Seikadō Bunko Art Museum (静嘉堂文庫美術館) is a museum of East Asian art that opened in Setagaya, Tokyo in 1992. The museum's gallery moved to Meiji Seimei Kan in Marunouchi in Chiyoda, Tokyo in October 2022, but the foundation continues to operate and manage its collection in its former building in Setagaya.

==History==
The Seikado Foundation was founded by Baron Yanosuke Iwasaki (1851-1908), the younger brother of Yataro Iwasaki, who was the second president of Mitsubishi, and expanded by Yanosuke's son, Koyata Iwasaki (1879-1945), who became the fourth president of Mitsubishi. Its collection today comprises 200,000 classic books and 6,500 works of old Oriental art, including 7 National Treasures and 83 Important Cultural Properties.

In 1892 Yanosuke established the Library and began to collect old Chinese and Japanese books more seriously, but the collection of old art works had started earlier. Yanosuke continued to purchase antiquities during the second and third decades of the Meiji (1868-1912) era, spending a huge amount of money. In addition to his admiration for old matters and objects, he had a strong desire to prevent old Oriental books and other cultural properties from going out of Japan, being scattered and lost from Japan as then Japanese had heavy inclination toward Western culture and ignoring its own at that time. He collected a wide range of art including swords, tea ceremony utensils, Chinese and Japanese paintings, calligraphy, ceramics, lacquerware, stationery and wood sculpture.
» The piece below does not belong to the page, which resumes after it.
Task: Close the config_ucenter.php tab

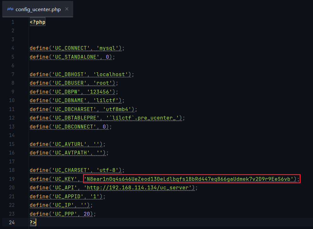Action: [67, 9]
In 1940, Koyata established the Seikado Foundation and opened the Seikado Bunko Library. After his death in December 1945, 171 important works from his collection including National Treasures and Important Cultural Properties were bequeathed to the Foundation. Later, at the death of his wife Mrs. Takako Iwasaki in 1975, the entire collection of art works which remained in the Iwasaki family was donated together with the exhibit gallery to the Foundation by Tadao Iwasaki (1909-1980), who was the President of the Foundation. Since then until 1988 the art works were open to the public in the exhibit gallery annexed to the Foundation.

In April 1992, the art museum was newly built and inaugurated to mark the 100th anniversary of the Seikado Foundation. In 2009 Seikado was authorized by the Japanese government as a Public Interest Incorporated Foundation.

==Collection==
The Seikado Bunko Museum houses 200,000 classic books and 6,500 East Asian cultural artifacts. As of September 2023, the Japanese government has designated 7 of these items as National Treasures and 84 as Important Cultural Properties. The museum's collection occupies an important place among private collections in Japan. The museum has four small galleries and only a few thematic exhibitions per year. As a result, only a small portion of the collection is on display at any one time.
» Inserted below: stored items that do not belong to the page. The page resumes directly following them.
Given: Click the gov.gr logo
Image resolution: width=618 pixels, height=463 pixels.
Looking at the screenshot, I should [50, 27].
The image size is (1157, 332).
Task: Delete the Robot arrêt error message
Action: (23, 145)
At a high level, the collection includes books and calligraphy, paintings and prints, lacquer art, ceramics, tea ceremony utensils, stationary and infusion tea utensils, swords and swords furniture, Buddhist sculptures, and archaeological objects.

==See also==
- List of National Treasures of Japan (crafts: others)
- List of National Treasures of Japan (crafts: swords)
- List of National Treasures of Japan (writings: Japanese books)

==Publications==
- 120 Seikado Masterpieces, The Seikado Foundation (2013, 1st edition; 2015, 2nd edition)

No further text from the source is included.